[Opening DATASET section]
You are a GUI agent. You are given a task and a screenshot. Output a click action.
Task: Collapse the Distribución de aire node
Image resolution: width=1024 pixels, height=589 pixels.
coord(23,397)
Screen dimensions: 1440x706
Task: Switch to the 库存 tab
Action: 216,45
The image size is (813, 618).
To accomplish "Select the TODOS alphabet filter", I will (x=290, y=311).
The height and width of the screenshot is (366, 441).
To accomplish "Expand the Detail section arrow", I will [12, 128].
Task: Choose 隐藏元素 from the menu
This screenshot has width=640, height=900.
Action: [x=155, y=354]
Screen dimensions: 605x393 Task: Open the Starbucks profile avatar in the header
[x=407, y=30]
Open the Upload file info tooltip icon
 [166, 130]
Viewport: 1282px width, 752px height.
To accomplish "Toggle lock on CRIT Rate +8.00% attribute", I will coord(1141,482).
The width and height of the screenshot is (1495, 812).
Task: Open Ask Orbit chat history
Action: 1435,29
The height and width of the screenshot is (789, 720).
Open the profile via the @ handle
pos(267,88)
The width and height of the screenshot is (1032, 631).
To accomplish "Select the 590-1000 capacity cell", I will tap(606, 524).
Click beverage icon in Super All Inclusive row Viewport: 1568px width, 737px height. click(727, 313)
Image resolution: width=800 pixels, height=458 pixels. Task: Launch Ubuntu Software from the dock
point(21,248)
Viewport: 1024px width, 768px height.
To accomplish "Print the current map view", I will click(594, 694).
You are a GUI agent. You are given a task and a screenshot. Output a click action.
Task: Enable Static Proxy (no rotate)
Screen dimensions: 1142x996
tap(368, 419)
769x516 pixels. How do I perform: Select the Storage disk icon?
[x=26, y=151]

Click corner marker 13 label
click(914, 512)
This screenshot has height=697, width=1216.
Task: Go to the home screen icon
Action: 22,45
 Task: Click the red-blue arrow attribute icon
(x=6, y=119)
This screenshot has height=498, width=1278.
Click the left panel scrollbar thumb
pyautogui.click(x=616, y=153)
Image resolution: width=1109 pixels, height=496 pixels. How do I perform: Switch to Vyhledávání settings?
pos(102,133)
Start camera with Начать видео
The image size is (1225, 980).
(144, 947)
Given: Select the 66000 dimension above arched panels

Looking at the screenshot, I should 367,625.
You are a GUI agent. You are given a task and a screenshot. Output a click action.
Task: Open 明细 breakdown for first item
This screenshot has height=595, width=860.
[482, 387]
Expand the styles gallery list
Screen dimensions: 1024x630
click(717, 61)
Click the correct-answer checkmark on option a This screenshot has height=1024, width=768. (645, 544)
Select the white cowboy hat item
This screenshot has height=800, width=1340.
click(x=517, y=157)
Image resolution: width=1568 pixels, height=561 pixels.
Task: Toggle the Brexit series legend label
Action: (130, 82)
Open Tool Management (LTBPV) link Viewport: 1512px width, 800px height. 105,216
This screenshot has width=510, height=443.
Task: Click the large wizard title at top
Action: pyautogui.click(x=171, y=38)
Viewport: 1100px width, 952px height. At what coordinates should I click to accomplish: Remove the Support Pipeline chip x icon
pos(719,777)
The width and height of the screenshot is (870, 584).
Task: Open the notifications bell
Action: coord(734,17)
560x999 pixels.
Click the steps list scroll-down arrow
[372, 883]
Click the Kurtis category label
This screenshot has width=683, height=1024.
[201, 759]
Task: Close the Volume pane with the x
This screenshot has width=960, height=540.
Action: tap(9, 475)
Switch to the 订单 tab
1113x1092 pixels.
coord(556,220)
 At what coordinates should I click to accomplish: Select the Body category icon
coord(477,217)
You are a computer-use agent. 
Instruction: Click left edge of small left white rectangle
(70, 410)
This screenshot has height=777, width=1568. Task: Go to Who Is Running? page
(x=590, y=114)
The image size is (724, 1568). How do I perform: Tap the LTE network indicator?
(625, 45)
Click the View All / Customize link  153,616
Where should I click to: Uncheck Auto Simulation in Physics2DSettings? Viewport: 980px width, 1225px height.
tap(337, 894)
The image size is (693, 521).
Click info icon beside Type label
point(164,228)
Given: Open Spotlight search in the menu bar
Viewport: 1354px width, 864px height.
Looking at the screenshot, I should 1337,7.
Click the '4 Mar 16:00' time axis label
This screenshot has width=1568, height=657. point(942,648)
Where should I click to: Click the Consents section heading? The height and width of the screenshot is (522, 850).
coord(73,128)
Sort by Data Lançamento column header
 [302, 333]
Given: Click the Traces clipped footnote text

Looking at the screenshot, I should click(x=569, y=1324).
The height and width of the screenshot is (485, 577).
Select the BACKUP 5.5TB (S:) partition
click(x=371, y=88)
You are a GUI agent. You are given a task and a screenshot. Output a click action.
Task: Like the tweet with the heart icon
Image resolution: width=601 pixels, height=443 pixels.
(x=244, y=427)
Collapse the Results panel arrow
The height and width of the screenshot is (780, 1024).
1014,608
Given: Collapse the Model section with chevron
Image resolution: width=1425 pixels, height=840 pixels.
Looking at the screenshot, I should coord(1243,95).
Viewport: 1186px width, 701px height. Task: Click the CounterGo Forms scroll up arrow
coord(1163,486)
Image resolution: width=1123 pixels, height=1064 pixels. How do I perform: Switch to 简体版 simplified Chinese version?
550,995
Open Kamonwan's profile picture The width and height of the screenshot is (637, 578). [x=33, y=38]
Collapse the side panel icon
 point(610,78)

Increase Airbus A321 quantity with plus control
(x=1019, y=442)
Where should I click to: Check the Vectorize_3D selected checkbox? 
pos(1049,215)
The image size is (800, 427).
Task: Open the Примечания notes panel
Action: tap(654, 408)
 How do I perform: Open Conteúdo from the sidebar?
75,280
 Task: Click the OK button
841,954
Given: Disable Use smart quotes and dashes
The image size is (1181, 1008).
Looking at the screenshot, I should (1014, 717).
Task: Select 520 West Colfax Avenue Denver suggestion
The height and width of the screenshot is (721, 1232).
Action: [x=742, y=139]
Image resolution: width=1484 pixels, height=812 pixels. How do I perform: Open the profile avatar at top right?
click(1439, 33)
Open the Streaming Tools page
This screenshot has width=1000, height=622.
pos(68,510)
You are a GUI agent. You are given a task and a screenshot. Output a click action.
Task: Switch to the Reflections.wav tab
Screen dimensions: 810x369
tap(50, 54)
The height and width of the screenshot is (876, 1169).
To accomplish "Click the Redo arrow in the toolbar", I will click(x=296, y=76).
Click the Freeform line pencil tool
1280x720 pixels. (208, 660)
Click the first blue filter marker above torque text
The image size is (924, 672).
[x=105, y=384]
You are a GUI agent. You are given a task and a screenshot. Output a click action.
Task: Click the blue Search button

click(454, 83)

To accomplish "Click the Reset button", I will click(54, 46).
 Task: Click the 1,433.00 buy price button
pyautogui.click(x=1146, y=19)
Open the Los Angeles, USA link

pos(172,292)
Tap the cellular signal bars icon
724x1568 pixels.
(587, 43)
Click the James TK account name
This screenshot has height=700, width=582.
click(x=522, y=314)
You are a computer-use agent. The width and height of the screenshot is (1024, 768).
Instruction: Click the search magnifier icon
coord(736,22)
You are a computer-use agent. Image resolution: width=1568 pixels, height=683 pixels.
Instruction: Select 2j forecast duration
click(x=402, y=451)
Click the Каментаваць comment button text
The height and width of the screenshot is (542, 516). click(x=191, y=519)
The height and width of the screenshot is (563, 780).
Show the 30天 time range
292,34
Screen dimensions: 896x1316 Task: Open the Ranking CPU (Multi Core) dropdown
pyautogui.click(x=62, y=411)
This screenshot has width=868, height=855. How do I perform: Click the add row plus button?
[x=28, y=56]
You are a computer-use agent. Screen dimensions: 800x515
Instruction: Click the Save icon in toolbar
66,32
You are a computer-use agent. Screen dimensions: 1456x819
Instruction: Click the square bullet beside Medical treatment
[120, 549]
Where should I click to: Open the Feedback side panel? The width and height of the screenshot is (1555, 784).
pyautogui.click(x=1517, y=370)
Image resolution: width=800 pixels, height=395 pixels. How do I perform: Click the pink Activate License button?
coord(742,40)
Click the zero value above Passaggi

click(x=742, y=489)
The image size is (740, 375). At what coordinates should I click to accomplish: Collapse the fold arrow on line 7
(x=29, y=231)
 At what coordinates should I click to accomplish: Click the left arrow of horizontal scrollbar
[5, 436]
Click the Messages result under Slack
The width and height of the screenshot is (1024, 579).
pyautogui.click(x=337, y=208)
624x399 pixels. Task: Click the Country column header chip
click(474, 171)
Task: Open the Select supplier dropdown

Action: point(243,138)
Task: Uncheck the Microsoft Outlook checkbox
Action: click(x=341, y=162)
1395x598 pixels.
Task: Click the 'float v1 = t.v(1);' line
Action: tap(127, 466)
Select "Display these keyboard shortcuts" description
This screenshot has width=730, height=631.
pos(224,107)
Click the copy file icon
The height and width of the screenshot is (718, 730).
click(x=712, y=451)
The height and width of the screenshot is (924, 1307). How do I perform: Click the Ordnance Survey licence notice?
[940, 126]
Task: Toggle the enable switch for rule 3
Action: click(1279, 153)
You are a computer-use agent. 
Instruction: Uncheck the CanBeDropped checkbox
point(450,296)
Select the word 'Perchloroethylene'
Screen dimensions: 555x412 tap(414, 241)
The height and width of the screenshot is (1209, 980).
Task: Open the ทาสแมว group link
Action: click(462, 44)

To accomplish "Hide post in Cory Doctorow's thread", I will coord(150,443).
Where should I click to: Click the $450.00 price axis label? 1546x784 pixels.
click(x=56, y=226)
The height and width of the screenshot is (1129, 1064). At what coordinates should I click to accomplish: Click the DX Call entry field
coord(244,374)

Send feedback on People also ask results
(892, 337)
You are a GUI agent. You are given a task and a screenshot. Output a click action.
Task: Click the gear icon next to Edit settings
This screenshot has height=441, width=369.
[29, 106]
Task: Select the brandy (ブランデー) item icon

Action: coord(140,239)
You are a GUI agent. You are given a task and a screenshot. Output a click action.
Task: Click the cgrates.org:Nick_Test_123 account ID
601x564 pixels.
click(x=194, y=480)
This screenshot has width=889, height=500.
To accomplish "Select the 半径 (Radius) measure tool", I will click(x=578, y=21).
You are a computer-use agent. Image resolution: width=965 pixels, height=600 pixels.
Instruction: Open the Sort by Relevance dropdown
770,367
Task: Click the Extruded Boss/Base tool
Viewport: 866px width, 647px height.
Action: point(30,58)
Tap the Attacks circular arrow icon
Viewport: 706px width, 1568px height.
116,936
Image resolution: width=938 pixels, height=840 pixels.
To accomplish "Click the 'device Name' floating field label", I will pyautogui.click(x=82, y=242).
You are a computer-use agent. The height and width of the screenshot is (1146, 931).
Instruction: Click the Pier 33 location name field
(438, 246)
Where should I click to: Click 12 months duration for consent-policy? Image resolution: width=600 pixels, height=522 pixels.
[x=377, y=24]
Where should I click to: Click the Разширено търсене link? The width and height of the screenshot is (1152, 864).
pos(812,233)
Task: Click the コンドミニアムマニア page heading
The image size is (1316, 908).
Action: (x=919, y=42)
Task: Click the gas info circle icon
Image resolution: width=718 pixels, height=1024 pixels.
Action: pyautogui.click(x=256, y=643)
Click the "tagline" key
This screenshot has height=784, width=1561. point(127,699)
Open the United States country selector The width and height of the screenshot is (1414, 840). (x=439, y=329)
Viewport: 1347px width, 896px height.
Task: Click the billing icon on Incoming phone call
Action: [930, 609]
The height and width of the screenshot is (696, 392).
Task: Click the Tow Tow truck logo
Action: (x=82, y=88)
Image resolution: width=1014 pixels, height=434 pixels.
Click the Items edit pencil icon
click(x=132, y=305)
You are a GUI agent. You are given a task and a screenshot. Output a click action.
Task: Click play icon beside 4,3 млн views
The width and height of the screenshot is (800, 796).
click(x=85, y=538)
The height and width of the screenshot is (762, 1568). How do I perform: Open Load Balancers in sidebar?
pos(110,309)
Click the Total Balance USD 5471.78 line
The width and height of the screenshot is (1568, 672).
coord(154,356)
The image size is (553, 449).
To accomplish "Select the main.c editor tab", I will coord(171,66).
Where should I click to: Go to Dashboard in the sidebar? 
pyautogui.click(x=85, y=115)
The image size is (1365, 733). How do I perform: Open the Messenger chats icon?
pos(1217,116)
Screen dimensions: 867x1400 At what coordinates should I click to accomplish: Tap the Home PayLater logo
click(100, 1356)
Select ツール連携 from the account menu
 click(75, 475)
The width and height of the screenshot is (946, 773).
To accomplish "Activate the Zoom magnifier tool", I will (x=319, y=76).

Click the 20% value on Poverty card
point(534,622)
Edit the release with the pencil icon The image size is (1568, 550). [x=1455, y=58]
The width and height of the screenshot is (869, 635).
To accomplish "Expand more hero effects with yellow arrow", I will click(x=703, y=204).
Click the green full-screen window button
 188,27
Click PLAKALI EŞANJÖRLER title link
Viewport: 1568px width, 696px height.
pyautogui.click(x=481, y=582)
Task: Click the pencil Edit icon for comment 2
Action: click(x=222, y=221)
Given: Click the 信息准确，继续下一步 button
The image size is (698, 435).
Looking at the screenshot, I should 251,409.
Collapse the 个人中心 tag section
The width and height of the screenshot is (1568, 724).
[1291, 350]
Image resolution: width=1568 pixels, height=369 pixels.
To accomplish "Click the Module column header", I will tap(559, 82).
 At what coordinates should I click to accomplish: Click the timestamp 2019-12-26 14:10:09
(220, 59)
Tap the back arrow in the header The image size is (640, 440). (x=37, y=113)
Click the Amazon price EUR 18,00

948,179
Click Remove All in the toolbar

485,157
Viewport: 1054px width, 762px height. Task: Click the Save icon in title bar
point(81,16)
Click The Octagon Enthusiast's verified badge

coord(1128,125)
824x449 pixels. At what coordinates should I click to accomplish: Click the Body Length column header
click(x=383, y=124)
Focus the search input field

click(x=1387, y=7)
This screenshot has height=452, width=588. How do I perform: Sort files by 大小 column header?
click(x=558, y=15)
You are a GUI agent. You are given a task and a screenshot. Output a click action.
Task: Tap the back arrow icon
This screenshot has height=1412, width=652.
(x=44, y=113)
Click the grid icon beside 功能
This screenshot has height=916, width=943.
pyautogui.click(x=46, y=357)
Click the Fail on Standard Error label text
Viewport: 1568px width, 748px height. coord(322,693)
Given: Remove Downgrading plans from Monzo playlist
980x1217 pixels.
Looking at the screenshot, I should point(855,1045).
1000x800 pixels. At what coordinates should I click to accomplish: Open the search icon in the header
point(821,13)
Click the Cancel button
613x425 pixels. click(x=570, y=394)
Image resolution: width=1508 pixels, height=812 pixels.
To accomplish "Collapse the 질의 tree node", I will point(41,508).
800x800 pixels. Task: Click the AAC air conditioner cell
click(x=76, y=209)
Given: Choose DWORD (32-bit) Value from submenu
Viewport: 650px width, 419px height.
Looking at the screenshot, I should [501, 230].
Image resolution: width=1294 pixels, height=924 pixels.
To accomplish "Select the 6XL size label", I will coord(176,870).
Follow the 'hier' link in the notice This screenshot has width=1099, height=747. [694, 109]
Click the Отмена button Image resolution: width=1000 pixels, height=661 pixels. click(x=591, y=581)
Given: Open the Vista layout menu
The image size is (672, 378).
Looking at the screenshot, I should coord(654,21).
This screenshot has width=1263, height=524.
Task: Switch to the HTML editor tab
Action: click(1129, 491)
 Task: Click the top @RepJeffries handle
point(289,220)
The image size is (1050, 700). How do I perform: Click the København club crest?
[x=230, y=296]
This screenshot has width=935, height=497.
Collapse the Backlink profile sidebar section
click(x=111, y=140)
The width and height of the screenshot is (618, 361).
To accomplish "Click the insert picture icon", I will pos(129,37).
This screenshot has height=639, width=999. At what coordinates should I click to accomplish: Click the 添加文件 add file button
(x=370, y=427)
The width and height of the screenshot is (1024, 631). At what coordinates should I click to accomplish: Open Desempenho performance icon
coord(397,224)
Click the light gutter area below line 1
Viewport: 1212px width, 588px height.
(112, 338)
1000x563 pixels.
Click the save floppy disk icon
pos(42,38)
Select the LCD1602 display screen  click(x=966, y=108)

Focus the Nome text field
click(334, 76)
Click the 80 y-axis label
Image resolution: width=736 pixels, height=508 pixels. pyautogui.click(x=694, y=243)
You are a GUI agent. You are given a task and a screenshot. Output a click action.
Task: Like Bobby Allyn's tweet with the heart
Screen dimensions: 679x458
[Closing DATASET section]
- **PROBLEM DESCRIPTION**:
Check each line in the records above for the word "picture". Return those that have it.

- **OUTPUT FOR THIS EXERCISE**:
Open Kamonwan's profile picture The width and height of the screenshot is (637, 578). [x=33, y=38]
To accomplish "Click the insert picture icon", I will pos(129,37).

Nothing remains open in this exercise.